== Stored data ==
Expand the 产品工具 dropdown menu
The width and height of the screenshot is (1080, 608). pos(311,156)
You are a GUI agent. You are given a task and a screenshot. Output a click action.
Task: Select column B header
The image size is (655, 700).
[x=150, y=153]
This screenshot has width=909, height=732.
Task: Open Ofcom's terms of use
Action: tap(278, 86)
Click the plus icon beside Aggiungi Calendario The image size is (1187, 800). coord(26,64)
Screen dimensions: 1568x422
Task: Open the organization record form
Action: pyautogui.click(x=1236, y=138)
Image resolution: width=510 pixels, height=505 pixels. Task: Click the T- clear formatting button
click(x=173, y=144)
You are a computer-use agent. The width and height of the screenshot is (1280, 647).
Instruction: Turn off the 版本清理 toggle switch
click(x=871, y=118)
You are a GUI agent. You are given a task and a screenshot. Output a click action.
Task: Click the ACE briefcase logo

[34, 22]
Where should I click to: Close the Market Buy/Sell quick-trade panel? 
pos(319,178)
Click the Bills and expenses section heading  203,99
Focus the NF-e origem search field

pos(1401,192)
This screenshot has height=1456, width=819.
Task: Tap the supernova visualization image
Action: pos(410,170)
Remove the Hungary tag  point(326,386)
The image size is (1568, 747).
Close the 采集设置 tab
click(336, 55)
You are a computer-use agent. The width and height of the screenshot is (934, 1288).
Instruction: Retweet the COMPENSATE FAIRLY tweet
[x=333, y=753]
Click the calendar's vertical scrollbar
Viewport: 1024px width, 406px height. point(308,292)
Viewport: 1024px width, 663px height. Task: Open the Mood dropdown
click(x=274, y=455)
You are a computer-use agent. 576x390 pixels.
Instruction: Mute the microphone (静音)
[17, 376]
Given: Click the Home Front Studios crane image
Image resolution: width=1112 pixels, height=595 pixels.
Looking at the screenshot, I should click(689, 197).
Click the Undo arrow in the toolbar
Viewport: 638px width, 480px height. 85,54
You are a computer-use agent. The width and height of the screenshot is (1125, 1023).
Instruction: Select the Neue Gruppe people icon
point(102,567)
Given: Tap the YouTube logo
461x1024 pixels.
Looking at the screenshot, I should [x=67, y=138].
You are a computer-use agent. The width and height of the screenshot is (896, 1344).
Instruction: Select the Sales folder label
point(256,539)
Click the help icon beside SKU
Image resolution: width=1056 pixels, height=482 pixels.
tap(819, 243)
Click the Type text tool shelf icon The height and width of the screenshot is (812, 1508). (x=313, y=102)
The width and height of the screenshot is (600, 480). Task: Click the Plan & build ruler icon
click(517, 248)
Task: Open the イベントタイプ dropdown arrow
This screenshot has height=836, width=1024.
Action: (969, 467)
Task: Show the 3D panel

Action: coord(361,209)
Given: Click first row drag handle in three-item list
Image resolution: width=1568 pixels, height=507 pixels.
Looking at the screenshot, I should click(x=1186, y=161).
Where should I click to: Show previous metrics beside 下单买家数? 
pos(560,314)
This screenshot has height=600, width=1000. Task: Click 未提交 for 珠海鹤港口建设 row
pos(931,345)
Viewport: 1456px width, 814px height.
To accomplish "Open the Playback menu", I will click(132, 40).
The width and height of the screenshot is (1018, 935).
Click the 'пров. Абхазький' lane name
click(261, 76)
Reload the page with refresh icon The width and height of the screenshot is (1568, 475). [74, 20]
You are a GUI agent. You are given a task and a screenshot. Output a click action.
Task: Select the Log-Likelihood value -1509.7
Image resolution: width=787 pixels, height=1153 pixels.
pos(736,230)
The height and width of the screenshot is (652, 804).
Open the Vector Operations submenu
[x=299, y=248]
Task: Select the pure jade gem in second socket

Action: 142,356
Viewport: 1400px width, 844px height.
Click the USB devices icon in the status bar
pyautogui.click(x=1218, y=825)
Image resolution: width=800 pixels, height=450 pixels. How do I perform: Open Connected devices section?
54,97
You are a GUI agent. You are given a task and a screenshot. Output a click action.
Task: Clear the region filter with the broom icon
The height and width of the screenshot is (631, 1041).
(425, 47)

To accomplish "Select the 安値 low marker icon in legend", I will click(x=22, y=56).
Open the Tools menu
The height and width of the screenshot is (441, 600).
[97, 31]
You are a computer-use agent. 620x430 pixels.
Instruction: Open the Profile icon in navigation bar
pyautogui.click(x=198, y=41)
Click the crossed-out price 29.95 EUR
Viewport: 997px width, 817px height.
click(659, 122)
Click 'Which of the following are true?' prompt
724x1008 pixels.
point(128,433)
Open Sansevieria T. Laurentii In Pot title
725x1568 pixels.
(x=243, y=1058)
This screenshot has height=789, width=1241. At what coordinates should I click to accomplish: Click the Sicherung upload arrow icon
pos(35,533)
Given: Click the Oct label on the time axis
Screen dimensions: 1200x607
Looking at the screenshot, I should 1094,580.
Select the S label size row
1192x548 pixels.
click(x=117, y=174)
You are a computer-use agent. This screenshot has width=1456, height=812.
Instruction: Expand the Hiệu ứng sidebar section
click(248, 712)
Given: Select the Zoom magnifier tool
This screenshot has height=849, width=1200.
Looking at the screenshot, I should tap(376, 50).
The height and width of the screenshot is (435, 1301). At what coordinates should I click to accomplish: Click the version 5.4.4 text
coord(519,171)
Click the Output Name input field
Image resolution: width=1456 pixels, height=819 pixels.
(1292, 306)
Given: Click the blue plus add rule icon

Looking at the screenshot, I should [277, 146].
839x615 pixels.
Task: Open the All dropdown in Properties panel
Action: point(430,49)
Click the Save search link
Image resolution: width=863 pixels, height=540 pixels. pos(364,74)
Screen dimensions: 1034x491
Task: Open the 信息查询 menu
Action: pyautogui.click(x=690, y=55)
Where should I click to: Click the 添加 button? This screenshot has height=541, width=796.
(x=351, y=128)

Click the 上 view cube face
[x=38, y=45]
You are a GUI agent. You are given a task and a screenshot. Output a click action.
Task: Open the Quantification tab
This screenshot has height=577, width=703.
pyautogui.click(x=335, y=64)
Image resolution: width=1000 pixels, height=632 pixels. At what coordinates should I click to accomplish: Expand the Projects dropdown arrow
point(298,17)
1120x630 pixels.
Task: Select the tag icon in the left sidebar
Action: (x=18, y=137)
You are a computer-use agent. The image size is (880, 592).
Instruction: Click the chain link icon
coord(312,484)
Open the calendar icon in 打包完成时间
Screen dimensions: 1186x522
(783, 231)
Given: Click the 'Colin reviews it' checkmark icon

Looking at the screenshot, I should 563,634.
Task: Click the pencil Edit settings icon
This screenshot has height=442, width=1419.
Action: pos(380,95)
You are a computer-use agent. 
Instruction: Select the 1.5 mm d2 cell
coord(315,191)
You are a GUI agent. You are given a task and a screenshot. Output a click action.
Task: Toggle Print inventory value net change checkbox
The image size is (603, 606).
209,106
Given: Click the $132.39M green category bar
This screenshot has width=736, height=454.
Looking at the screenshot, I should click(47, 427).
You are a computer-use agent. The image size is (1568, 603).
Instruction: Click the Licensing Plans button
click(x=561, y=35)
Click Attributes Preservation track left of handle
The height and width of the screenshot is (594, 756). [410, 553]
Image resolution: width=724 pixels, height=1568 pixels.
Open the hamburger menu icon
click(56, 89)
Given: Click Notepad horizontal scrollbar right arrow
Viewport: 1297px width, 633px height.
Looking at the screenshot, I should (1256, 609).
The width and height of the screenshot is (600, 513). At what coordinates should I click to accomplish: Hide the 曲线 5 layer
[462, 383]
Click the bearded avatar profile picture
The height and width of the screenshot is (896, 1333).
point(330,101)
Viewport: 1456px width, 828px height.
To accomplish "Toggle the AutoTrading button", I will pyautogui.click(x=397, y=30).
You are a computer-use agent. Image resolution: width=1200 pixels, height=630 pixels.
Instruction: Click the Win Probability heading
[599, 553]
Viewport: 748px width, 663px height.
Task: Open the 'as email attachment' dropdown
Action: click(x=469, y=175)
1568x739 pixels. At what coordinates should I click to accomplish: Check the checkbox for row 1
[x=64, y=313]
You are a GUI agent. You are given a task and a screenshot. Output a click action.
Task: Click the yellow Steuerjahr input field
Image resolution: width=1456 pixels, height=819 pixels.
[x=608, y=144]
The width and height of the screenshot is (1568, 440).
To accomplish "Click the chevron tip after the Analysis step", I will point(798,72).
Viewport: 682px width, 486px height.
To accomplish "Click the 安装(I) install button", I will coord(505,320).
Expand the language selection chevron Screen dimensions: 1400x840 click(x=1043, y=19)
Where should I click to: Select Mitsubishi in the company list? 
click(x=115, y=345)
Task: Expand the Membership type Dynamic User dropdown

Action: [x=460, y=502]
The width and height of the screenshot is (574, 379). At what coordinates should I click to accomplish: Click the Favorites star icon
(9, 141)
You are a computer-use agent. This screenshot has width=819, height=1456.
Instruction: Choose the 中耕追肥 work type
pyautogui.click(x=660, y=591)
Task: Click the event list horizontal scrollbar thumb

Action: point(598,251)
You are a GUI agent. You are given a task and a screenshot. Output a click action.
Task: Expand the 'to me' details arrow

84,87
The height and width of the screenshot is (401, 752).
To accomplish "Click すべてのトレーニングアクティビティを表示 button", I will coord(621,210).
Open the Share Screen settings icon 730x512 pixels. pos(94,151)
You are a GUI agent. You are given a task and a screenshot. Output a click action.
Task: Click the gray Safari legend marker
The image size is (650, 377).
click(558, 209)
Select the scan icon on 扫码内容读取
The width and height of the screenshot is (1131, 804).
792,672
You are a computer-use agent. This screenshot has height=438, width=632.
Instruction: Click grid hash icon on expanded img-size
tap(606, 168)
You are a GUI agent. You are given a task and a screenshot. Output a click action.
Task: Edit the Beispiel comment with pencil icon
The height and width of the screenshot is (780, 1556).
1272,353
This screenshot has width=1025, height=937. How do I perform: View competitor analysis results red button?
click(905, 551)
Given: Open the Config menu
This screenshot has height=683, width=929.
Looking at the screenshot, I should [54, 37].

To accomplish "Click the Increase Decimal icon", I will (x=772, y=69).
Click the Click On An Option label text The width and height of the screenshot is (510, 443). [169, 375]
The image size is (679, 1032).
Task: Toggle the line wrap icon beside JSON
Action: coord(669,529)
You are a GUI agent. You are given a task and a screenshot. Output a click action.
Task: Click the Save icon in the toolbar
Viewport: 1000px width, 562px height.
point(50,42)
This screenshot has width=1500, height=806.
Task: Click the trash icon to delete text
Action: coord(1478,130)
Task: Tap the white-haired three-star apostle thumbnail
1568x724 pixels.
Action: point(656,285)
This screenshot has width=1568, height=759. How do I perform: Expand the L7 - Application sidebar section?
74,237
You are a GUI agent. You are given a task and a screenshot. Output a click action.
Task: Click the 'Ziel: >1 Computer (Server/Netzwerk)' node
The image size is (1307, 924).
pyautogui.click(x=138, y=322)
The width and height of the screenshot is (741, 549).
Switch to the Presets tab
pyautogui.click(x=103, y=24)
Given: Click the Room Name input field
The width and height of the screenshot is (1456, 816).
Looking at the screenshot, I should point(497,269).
===
■ Task to complete
Return exactly, and only, the lines above starting at the line that contains "is (1125, 1023)." and ending at the line that contains "Task: Clear the".

■ Response below
You are a computer-use agent. The width and height of the screenshot is (1125, 1023).
Instruction: Select the Neue Gruppe people icon
point(102,567)
Given: Tap the YouTube logo
461x1024 pixels.
Looking at the screenshot, I should [x=67, y=138].
You are a computer-use agent. The width and height of the screenshot is (896, 1344).
Instruction: Select the Sales folder label
point(256,539)
Click the help icon beside SKU
Image resolution: width=1056 pixels, height=482 pixels.
tap(819, 243)
Click the Type text tool shelf icon The height and width of the screenshot is (812, 1508). (x=313, y=102)
The width and height of the screenshot is (600, 480). Task: Click the Plan & build ruler icon
click(517, 248)
Task: Open the イベントタイプ dropdown arrow
This screenshot has height=836, width=1024.
Action: (969, 467)
Task: Show the 3D panel

Action: coord(361,209)
Given: Click first row drag handle in three-item list
Image resolution: width=1568 pixels, height=507 pixels.
Looking at the screenshot, I should click(x=1186, y=161).
Where should I click to: Show previous metrics beside 下单买家数? 
pos(560,314)
This screenshot has height=600, width=1000. Task: Click 未提交 for 珠海鹤港口建设 row
pos(931,345)
Viewport: 1456px width, 814px height.
To accomplish "Open the Playback menu", I will click(132, 40).
The width and height of the screenshot is (1018, 935).
Click the 'пров. Абхазький' lane name
click(261, 76)
Reload the page with refresh icon The width and height of the screenshot is (1568, 475). [74, 20]
You are a GUI agent. You are given a task and a screenshot. Output a click action.
Task: Select the Log-Likelihood value -1509.7
Image resolution: width=787 pixels, height=1153 pixels.
pos(736,230)
The height and width of the screenshot is (652, 804).
Open the Vector Operations submenu
[x=299, y=248]
Task: Select the pure jade gem in second socket

Action: 142,356
Viewport: 1400px width, 844px height.
Click the USB devices icon in the status bar
pyautogui.click(x=1218, y=825)
Image resolution: width=800 pixels, height=450 pixels. How do I perform: Open Connected devices section?
54,97
You are a GUI agent. You are given a task and a screenshot. Output a click action.
Task: Clear the region filter with the broom icon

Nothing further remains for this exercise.